"You would be better off sleeping on a tram," the review said.
Another warns backpackers could be lured in to the hotel of horrors for the cheap rate of $220 a week, but don't be fooled.
"It is a hostel for people down on their luck. Some of the people who permanently stay at the Gatwick spend their whole days outside the building pestering people, who dare walk past, for change. Avoid at all costs," the unhappy guest said.
It was no secret the Gatwick Hotel was a squalid boarding house and sisters Yvette Kelly and Rose Banks put it on the market last December because they couldn't afford maintenance.
It's been described as a "festering flophouse" and "flea pit" but the reputation of the Gatwick could change with new owners.
Lemon Baxter real estate agent Jonathon Walls told the Port Phillip Leader the notorious 66-room hotel would soon sell, likely within the next week.
He said there were visions of giving the Gatwick a second life, turning it into a boutique hotel.
"One that you'd take your partner to for a weekend away or something like that," Mr Walls said.
When first put up for sale, the Gatwick was asking $12 million but Mr Walls told the Port Phillip Leader the price had since dropped and there were several interested people.
You have to wonder who would dare take on the Gatwick Hotel.
A documentary, The Saints from St Kilda, shows the cockroaches, junkies and jailbirds and pregnancy tests in fridges and blood-strained sinks.
Residents say you can get a cocktail of drugs from within the hotel, anything you want can be found inside the Gatwick.
But both Ms Banks and Ms Kelly loved it despite its flaws, as it had been in their family for years.
Many of those who lived at the Gatwick said they'd be out on the streets if it wasn't for the hotel, where they felt warmed and welcomed.
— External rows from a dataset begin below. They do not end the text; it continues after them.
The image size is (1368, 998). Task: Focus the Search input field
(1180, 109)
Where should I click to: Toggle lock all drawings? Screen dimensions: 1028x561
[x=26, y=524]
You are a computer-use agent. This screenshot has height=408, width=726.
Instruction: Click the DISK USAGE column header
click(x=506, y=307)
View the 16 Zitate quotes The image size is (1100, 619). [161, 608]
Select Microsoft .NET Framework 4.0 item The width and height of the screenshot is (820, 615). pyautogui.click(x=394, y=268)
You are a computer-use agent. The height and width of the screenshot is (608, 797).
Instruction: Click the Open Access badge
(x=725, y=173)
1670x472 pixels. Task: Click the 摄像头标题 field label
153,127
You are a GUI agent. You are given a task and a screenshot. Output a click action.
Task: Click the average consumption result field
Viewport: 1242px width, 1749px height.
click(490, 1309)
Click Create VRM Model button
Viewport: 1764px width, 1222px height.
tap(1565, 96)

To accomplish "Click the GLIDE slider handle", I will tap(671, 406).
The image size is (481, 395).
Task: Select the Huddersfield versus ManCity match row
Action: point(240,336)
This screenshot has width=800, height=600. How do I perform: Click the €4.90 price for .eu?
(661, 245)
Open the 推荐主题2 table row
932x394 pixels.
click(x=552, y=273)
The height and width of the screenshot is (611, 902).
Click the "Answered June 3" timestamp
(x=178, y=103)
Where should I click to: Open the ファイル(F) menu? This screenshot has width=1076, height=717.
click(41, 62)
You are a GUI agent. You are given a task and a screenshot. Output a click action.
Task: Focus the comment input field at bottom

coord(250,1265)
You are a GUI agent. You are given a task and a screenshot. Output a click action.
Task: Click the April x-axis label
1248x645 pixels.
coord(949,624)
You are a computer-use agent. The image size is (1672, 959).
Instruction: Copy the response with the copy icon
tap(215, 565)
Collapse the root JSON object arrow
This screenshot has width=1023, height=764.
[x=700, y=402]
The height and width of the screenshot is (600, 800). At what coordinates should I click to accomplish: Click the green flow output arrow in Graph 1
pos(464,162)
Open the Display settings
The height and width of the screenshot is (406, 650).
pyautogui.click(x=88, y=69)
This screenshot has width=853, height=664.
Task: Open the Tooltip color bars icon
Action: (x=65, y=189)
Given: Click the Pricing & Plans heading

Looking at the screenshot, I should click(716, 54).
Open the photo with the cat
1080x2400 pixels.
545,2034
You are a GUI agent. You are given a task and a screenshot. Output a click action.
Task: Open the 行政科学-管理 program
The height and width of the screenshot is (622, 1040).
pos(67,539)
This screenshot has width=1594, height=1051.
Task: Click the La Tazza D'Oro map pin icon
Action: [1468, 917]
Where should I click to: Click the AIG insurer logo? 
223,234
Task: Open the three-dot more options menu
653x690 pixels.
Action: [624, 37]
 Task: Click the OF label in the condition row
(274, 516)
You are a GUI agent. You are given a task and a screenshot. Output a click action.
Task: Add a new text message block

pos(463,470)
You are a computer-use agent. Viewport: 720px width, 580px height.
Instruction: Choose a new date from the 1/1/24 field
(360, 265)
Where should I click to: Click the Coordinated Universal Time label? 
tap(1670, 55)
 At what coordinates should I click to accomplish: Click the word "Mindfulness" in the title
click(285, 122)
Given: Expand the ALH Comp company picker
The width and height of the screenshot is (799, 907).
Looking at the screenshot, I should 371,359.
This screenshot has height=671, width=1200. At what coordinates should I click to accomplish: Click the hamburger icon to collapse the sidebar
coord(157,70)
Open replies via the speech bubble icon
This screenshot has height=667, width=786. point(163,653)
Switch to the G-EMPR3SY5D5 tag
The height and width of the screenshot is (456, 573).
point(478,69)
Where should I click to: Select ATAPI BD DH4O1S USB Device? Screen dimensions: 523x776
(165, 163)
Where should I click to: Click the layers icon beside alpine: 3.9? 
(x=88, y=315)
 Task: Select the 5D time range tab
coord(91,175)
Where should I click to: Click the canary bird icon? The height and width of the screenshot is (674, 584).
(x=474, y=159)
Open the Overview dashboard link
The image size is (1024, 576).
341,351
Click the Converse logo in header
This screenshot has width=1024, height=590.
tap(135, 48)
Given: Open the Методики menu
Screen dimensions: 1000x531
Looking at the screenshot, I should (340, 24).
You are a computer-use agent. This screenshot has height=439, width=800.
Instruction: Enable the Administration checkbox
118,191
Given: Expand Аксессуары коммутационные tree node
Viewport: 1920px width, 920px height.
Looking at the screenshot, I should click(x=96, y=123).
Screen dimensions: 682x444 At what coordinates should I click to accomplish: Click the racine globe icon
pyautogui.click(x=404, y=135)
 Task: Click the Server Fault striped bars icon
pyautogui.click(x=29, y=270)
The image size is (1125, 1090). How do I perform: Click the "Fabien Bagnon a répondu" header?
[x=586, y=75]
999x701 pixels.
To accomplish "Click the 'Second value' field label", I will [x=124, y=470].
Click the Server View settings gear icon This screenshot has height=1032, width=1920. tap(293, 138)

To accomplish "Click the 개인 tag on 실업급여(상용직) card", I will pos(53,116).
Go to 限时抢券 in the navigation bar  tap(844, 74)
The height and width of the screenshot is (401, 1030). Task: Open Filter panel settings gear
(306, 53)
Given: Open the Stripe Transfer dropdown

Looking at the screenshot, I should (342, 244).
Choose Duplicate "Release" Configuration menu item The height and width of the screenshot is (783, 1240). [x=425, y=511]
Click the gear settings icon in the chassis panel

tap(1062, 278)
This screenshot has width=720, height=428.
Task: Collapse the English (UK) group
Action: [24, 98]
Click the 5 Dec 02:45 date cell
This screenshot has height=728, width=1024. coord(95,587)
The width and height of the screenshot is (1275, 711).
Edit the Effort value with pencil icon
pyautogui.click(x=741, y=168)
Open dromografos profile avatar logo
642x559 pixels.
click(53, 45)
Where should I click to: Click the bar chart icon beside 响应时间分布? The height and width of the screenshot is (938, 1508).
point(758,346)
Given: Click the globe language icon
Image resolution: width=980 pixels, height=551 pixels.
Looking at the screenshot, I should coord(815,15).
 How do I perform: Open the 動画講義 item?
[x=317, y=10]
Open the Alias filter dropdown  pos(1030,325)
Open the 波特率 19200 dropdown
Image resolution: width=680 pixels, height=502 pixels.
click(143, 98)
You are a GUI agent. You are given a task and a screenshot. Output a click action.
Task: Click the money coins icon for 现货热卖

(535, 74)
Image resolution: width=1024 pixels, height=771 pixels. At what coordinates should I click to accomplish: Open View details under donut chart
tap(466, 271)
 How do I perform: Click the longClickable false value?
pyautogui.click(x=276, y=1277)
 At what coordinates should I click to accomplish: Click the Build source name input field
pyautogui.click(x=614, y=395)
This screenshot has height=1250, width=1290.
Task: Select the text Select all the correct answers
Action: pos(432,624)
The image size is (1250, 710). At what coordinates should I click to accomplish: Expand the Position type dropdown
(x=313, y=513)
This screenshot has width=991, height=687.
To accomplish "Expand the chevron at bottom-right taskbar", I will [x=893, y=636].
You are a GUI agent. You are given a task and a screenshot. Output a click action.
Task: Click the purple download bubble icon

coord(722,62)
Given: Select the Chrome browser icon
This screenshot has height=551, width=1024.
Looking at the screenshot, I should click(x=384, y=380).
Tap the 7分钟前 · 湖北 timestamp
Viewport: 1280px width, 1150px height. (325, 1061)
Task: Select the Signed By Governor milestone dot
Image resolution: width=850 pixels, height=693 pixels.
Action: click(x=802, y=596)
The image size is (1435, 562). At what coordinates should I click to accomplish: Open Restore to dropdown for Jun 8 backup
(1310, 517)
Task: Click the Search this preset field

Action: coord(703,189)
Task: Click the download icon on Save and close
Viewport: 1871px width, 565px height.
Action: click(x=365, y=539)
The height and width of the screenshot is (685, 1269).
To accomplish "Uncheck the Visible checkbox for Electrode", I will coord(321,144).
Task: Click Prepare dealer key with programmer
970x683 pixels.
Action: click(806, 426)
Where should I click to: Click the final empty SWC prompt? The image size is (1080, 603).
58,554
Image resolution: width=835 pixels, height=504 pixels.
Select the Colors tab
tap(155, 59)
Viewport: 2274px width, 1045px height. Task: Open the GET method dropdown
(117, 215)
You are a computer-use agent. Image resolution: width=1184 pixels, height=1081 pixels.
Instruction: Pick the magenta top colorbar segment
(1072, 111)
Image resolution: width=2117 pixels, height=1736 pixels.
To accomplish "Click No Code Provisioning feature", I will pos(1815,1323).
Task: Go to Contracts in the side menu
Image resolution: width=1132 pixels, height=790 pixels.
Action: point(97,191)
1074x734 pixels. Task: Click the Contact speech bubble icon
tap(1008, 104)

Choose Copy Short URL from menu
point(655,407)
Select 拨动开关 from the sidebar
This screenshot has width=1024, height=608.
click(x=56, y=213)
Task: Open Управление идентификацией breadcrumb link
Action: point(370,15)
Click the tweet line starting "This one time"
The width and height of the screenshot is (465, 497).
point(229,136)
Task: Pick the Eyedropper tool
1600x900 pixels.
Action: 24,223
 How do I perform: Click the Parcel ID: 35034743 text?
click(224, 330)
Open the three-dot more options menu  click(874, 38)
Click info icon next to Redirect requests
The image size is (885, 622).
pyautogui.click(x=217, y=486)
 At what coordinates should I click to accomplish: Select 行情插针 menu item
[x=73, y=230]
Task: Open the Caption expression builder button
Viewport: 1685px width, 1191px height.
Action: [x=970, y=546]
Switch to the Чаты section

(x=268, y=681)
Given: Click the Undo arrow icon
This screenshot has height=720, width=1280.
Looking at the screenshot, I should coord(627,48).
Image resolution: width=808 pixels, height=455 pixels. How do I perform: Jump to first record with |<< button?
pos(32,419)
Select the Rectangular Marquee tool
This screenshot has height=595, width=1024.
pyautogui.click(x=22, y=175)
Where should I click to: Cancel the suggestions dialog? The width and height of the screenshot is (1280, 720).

The owners told the documentary they did have days that were like living nightmares and people would sometimes skip out on paying rent, spending their pensions and dole payments on gambling and drugs instead.
While many of the disadvantaged hope Gatwick will continue to run as a boarding house, the real estate ad instead marketed it as a place to open a boutique hotel.
But it has a reputation that would be a challenge to change as the halfway house has been the catalyst for violence in the St Kilda area for decades.
A man was stabbed to death by an alcoholic who drank 14 litres of cask wine in 2011, the ABC reports.
Just last month a man fell from his third-storey window and was treated in hospital for head injuries.
Yahoo 7 reported between April 2012 and 2013, there were 74 crimes committed at the Gatwick, including kidnapping, assault and aggravated burglary.
"There's no hiding the fact that there's been murders, violent assaults, there have been drug overdoses there," Detective Sergeant Ed Logonder told Yahoo 7.
He described it as a dangerous place and had one of the worst reputations.
Mr Walls told the Port Phillip Leader offers for the hotel have been put on the table and real estate agents were just waiting for the owners to accept one.
"It's been very frustrating but that's sometimes what it's like when you have vendors that have had a long association with the property," Mr Walls said.
"They're emotional and they don't necessarily want to let it go unless they get what they feel the property is worth."